However, in the aforementioned conventional system using the VoIP, the voice recognition and the voice dialogue are performed in the framework in which the IP addresses of the client and the recognition dialogue server have already been known. Therefore, in a case where a plurality of recognition dialogue servers exist, it is required to newly develop a system for selecting a recognition dialogue server which is optimum for the client server and associating the recognition dialogue server to the client.

Similarly, as for the method of providing an automatic speech recognition service and the system therefor disclosed in the Japanese Patent Laid-open No. 10-333693, it is also required to newly develop a system for selecting a recognition dialogue server optimum for the client and associating the recognition dialogue server to the client, when there exist a plurality of recognition dialogue servers.

An object of the present invention is to provide a voice recognition dialogue apparatus, a voice recognition dialogue selecting method, a voice recognition dialogue selecting apparatus, and a recording medium for a voice recognition dialogue selecting program, which, when a plurality of recognition dialogue servers exist, are capable of selecting the optimum recognition dialogue server by referring to the ability of a client and the abilities of the recognition dialogue servers, and are capable of performing a voice recognition dialogue between the determined recognition dialogue server and the client.

DISCLOSURE OF THE INVENTION

In order to achieve the aforementioned object, the voice recognition dialogue apparatus of the present invention comprises: a plurality of dialogue means for performing a voice recognition dialogue; a transmitting means for transmitting voice information to the dialogue means; a network which connects the transmitting means and the dialogue means; and a selecting means for selecting one dialogue means among the plurality of dialogue means according to the ability of the transmitting means and the abilities of the plurality of dialogue means.

Further, the voice recognition dialogue apparatus of the present invention may comprise: a plurality of dialogue means for performing a voice recognition dialogue; a requesting means for requesting services to the dialogue means; a transmitting means for transmitting voice information to the dialogue means; a network which connects the transmitting means, the requesting means and the dialogue means; and a selecting means for selecting one dialogue means among the plurality of dialogue means according to the service and abilities of the transmitting means and the abilities of the plurality of dialogue means.

Further, the voice recognition dialogue apparatus of the present invention may comprise: a plurality of dialogue means for performing a voice recognition dialogue; a service retaining means for retaining service contents requested to the dialogue means; a transmitting means for transmitting voice information to the dialogue means; a network which connects the service retaining means, the transmitting means and the dialogue means; and a selecting means for selecting one dialogue means among the plurality of dialogue means according to the service and abilities of the transmitting means and abilities of the plurality of dialogue means.

It is preferable that the selecting means used in the aforementioned voice recognition dialogue apparatus have functions of transmitting information for specifying the selected dialogue means to the transmitting means, and exchanging information necessary for performing a voice recognition dialogue between the dialogue means and the transmitting means.
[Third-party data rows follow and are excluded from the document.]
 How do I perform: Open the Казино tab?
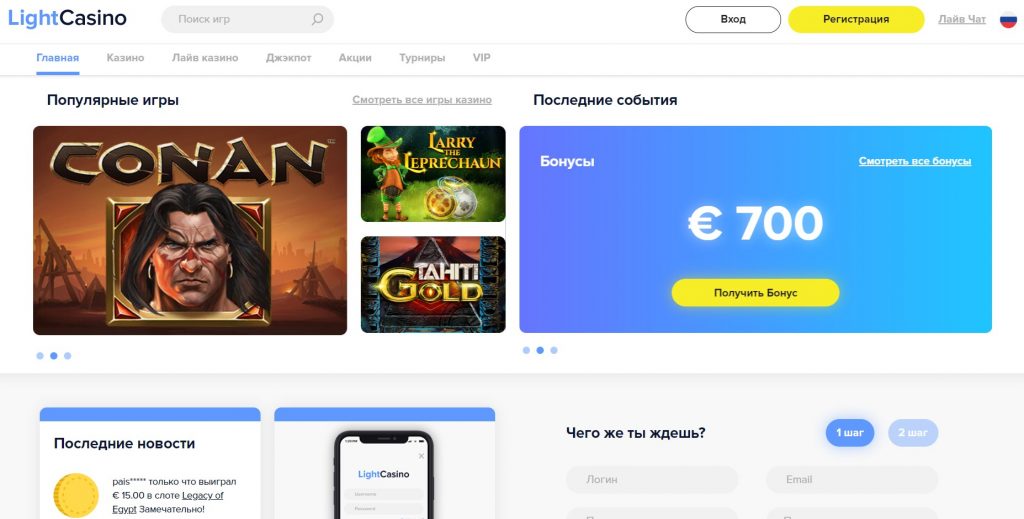tap(125, 57)
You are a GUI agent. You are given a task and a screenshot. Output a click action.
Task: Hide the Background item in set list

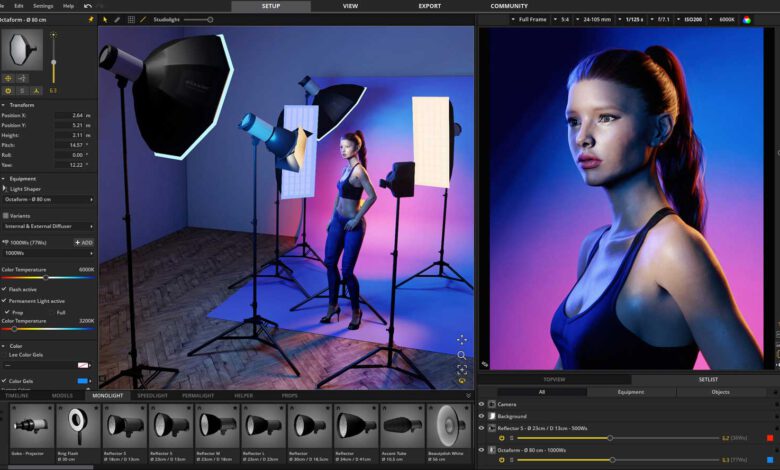click(x=481, y=416)
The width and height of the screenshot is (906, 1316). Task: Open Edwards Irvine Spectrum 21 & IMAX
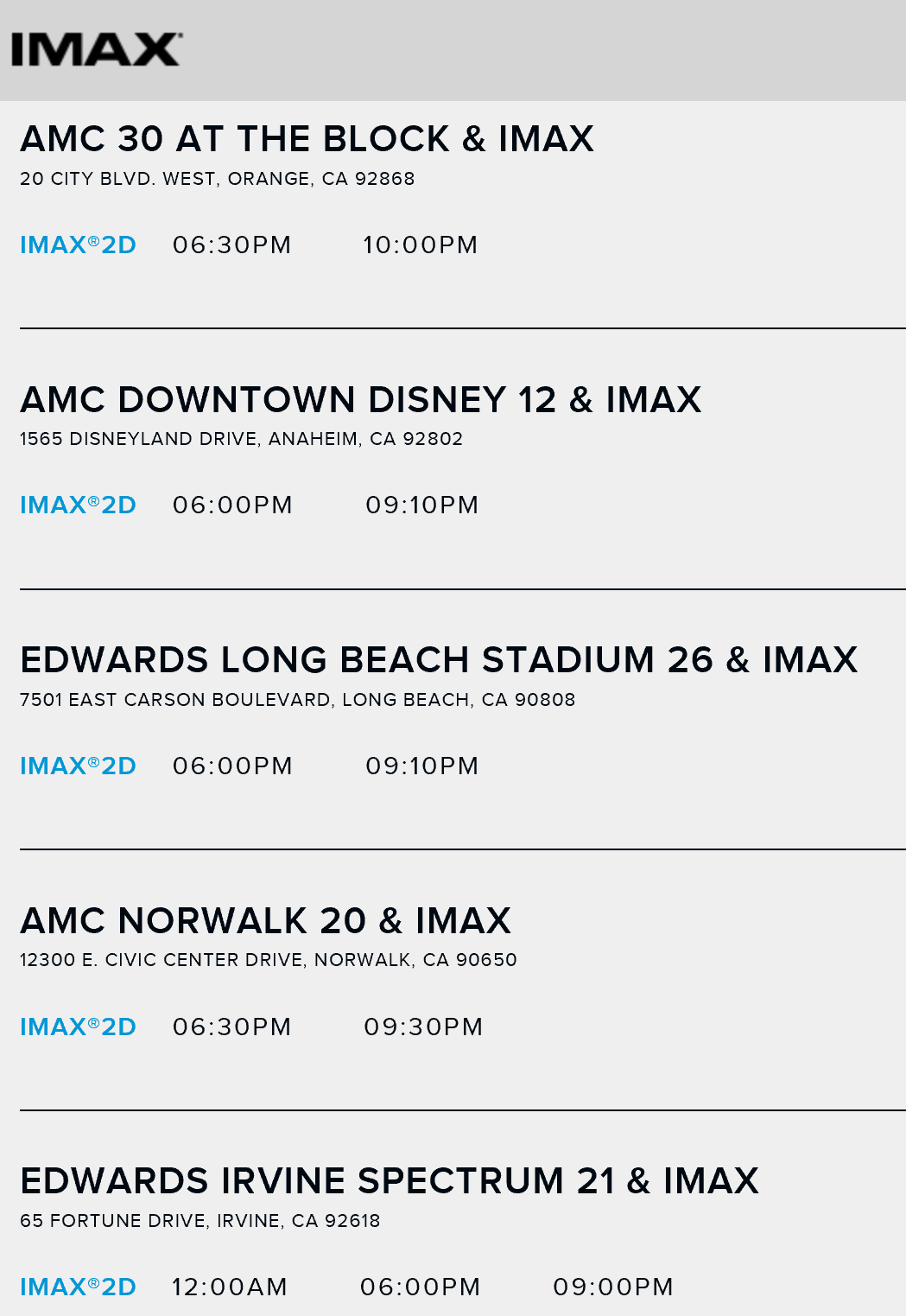390,1181
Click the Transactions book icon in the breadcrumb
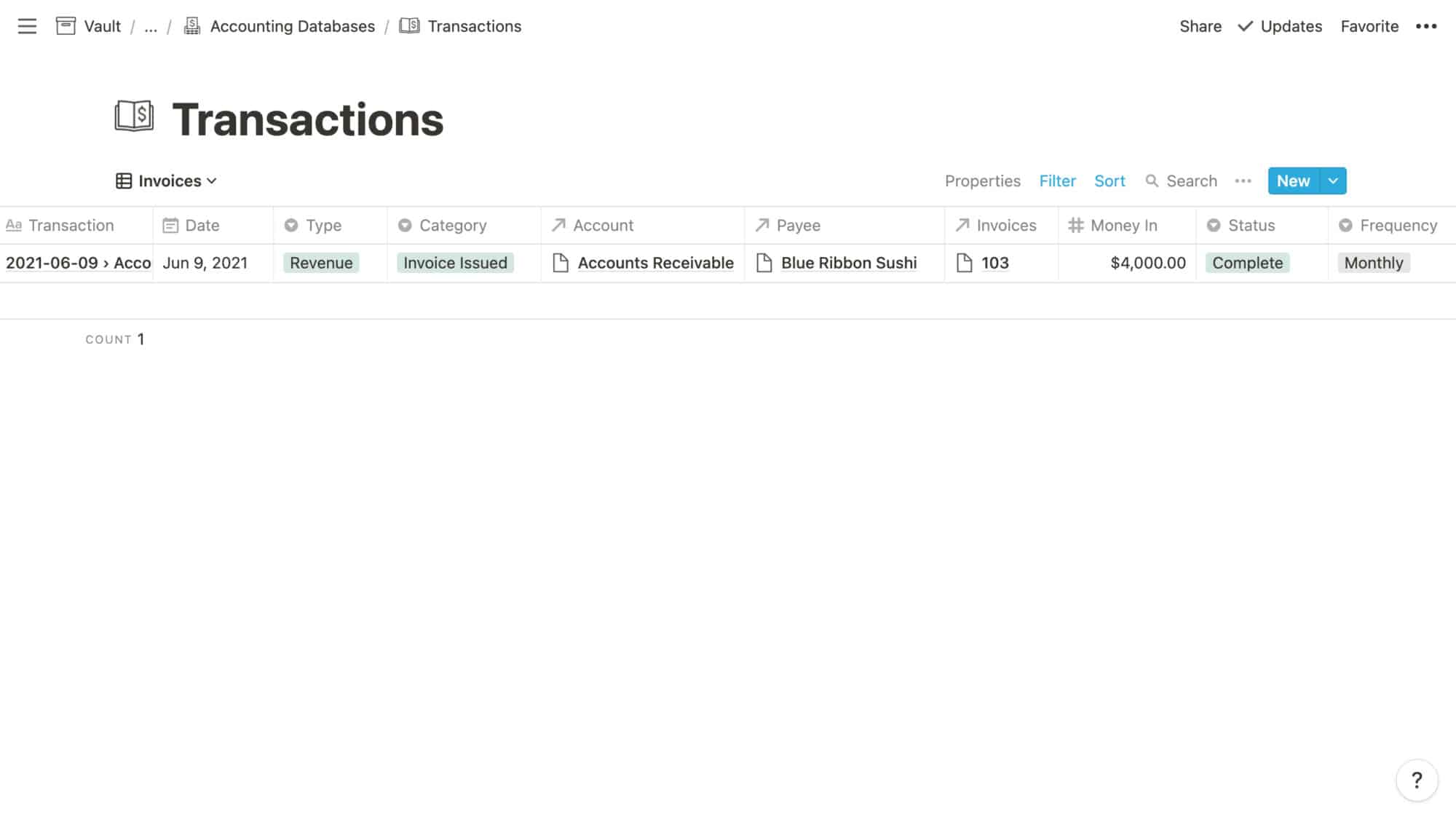 coord(410,25)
Instead of the selecting means, another selecting means, having functions of transmitting information for specifying the selected dialogue means to the transmitting means and exchanging the service contents and voice information between the selected dialogue means and the requesting and transmitting means, may be used. Moreover, as the selecting means, one having a function of changing one selected dialogue means to another selected dialogue means may be used.

As the selecting means, another one having functions of comparing the ability of the transmitting means with the abilities of the plurality of dialogue means and, according to the compared result, determining such a dialogue means with a desired ability that an input format of voice information input into the dialogue means and an output format of the voice information output to the transmitting means coincide with, may be used. As the selecting means, another one having functions of comparing the service and abilities of the transmitting means with the abilities of the plurality of dialogue means and, according to the compared result, determining such a dialogue means with a desired ability that an input format of voice information input into the dialogue means and an output format of the voice information output to the transmitting means coincide with, may be used.

As the voice information output from the transmitting means, it is preferable that voice information formed of digitized voice data, compressed voice data, or feature vector data be used. Further, it is preferable that data for determining the ability of the transmitting means include data of: a CODEC ability, a voice data format, and a recorded/synthesized voice I/O function. It is also preferable that data for determining the ability of the dialogue means include data of: a CODEC ability, a voice data format, a recorded/synthesized voice output function, service contents, a recognition ability and operational information.

More specifically, the voice recognition dialogue apparatus of the present invention may comprise: a plurality of voice recognition dialogue servers for performing a voice recognition dialogue; a client for transmitting service contents requested to the voice recognition dialogue servers and voice information; a voice recognition dialogue selecting server for selecting one dialogue means among a plurality of dialogue means; and a network which connects the client, the voice recognition dialogue servers and the voice recognition dialogue selecting server.

The client may include, a data input unit for inputting data of the voice information and service contents, a terminal information storage for storing ability data of the client, a data communication unit for performing communications between the voice recognition dialogue server and the voice recognition selecting server over the network and transmitting the voice information to the selected voice recognition dialogue server, and a controller for controlling the operation of the client.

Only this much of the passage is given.